* WORK REQUEST:
In the records below, find each line holding the word "computer" and copy it.

(Stored records)
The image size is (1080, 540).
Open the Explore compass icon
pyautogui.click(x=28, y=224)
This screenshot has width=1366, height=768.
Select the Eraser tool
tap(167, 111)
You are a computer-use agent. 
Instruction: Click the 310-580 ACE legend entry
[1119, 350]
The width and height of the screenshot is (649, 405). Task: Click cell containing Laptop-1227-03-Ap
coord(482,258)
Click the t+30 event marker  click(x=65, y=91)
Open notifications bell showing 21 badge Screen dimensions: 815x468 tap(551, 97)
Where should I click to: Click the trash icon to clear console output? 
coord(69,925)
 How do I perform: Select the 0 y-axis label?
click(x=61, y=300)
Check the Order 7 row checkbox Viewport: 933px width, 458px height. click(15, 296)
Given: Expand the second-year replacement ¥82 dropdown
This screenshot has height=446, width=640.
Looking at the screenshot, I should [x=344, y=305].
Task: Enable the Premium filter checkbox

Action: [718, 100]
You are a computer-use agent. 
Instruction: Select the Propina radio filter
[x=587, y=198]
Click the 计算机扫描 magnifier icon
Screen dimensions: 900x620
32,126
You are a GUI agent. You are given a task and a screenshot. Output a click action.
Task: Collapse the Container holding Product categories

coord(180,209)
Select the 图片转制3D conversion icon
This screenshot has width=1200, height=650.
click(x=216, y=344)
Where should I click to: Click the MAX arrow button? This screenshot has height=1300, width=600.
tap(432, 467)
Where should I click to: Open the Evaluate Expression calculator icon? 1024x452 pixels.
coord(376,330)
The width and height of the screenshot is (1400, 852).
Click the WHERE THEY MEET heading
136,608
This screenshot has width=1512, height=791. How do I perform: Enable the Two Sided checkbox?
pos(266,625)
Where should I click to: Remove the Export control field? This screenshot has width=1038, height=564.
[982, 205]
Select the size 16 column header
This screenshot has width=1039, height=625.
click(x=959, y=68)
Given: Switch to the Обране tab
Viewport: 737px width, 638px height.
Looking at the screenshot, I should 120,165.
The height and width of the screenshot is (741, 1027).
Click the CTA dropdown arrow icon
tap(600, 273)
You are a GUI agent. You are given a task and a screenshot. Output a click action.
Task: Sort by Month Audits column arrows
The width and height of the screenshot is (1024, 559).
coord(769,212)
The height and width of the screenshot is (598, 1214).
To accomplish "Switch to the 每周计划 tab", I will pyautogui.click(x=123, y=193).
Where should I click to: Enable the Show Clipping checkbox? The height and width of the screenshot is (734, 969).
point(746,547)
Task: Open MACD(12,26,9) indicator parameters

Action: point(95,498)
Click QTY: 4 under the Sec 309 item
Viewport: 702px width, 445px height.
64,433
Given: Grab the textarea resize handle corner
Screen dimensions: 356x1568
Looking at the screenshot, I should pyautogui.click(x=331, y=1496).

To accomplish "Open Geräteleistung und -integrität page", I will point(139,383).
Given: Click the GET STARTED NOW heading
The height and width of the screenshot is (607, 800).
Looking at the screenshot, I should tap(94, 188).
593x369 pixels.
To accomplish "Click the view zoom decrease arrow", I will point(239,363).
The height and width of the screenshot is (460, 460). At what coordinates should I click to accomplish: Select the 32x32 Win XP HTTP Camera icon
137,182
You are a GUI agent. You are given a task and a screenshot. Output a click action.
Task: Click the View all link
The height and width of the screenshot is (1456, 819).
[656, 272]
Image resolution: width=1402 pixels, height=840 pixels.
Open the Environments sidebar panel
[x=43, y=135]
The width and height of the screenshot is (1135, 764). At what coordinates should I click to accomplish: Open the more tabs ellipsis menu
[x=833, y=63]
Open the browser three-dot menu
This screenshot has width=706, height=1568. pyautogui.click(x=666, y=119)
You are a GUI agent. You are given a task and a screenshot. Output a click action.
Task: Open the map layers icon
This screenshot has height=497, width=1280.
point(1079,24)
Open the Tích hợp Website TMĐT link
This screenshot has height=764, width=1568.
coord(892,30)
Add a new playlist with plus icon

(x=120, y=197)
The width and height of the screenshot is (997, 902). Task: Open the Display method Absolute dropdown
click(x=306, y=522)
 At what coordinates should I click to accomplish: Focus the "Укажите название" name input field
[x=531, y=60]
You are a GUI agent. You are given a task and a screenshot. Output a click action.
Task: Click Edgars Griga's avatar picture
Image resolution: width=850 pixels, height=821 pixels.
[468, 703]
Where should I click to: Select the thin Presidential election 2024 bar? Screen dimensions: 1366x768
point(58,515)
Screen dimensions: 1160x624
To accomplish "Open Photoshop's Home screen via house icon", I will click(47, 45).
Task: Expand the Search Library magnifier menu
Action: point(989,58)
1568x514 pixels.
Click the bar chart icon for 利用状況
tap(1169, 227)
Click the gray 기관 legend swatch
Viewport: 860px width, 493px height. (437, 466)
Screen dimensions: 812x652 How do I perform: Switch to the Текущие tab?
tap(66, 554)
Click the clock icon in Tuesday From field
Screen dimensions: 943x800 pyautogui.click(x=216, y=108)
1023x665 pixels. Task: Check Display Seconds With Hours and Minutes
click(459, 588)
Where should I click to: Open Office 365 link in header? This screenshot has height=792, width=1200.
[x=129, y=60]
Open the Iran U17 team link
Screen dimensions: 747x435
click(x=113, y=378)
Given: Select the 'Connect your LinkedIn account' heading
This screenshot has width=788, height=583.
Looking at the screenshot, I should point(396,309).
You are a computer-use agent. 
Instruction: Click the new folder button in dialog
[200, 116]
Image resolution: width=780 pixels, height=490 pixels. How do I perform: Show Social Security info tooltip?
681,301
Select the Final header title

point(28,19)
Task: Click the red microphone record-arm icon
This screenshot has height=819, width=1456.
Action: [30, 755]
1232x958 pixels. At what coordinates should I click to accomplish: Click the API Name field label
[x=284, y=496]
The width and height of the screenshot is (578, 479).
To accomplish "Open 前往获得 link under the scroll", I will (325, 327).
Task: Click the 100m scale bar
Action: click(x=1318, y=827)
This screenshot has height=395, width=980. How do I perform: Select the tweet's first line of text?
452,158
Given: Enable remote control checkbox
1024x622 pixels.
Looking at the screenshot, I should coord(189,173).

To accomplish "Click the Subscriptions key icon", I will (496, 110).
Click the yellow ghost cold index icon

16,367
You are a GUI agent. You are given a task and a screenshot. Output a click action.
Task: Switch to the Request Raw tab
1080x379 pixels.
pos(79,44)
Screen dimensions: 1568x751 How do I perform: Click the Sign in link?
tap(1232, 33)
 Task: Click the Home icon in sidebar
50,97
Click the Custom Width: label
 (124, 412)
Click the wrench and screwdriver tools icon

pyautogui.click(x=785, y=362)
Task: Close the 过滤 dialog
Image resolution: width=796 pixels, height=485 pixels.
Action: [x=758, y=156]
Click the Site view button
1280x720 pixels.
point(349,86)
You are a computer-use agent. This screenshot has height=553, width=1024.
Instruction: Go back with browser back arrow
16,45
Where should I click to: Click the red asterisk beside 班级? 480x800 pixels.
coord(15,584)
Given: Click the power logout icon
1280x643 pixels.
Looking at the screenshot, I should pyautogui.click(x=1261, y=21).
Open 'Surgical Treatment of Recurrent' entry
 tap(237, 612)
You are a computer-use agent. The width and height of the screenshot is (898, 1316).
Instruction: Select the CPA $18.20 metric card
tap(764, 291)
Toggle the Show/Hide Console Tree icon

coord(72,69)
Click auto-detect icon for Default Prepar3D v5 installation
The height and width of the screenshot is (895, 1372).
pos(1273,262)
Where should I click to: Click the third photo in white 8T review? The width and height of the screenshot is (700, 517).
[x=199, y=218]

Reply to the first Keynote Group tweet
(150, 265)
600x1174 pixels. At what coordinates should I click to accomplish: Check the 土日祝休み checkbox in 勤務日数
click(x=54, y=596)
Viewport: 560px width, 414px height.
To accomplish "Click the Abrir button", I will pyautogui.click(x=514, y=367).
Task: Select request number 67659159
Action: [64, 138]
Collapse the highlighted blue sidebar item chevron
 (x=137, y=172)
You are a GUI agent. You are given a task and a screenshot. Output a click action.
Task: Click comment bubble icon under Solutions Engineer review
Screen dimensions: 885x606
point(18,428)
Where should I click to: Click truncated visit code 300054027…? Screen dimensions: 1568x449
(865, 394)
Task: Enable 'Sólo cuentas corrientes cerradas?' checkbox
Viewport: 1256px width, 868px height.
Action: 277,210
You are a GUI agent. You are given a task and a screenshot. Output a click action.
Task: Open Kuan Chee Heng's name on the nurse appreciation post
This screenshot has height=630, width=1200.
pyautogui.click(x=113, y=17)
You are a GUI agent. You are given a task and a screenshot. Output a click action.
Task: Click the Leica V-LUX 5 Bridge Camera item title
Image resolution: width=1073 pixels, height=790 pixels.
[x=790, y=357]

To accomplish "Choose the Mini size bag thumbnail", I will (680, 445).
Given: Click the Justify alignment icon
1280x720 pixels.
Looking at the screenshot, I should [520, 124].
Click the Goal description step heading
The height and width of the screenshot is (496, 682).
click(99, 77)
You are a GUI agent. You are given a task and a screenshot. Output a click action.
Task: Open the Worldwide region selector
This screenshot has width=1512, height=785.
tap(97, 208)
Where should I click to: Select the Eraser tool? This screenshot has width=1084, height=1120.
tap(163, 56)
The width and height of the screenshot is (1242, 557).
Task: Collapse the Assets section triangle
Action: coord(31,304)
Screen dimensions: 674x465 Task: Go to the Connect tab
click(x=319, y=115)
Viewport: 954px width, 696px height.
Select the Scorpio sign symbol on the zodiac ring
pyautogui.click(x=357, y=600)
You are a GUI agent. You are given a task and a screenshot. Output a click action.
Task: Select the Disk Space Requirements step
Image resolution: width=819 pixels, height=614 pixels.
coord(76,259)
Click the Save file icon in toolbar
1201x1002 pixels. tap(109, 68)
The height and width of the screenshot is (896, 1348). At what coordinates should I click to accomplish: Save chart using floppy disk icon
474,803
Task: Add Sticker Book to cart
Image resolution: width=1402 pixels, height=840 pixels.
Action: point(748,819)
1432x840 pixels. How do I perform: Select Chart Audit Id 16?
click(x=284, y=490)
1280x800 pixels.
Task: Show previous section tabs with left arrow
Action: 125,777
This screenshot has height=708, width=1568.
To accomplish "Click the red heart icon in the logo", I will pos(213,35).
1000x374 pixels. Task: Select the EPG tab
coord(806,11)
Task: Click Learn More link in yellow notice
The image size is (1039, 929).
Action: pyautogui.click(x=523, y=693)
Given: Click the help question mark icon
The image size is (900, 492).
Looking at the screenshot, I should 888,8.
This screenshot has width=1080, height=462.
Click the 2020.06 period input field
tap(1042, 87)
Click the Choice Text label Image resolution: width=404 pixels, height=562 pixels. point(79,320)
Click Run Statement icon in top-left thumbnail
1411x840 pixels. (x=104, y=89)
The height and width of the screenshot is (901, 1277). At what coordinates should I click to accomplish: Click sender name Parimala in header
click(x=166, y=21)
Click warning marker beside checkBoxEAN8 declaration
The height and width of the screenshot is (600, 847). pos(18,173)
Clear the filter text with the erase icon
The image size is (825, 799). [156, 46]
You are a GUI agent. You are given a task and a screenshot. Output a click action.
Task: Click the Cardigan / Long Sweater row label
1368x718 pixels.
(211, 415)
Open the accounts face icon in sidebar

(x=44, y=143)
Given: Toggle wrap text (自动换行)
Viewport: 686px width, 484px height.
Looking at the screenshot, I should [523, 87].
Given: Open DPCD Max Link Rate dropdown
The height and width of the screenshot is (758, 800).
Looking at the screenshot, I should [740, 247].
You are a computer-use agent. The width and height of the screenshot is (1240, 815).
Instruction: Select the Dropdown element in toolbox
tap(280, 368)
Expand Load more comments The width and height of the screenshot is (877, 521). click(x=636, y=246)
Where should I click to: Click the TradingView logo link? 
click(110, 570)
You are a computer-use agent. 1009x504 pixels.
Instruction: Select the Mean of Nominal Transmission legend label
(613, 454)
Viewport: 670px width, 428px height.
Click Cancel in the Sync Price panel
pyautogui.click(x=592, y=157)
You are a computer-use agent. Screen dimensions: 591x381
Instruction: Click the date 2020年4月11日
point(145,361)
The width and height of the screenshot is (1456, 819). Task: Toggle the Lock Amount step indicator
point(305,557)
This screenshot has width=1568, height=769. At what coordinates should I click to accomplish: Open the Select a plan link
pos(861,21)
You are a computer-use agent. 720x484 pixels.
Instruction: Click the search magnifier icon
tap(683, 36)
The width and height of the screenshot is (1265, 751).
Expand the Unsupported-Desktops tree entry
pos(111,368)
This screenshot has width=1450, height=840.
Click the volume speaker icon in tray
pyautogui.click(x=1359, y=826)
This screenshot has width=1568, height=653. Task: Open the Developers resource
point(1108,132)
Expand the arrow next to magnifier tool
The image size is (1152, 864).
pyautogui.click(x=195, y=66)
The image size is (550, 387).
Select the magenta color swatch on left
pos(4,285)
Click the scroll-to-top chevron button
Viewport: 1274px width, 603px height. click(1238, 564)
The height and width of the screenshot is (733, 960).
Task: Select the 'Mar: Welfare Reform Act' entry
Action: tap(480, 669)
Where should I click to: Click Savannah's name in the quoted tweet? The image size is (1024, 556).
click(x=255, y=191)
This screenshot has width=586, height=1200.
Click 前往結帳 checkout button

* EXERCISE RESULT:
You are a computer-use agent. 
You are a computer-use agent. 
You are a computer-use agent. 
You are a computer-use agent. This screenshot has height=553, width=1024.
You are a computer-use agent. The width and height of the screenshot is (898, 1316).
You are a computer-use agent. The width and height of the screenshot is (1240, 815).
You are a computer-use agent. 1009x504 pixels.
You are a computer-use agent. Screen dimensions: 591x381
You are a computer-use agent. 720x484 pixels.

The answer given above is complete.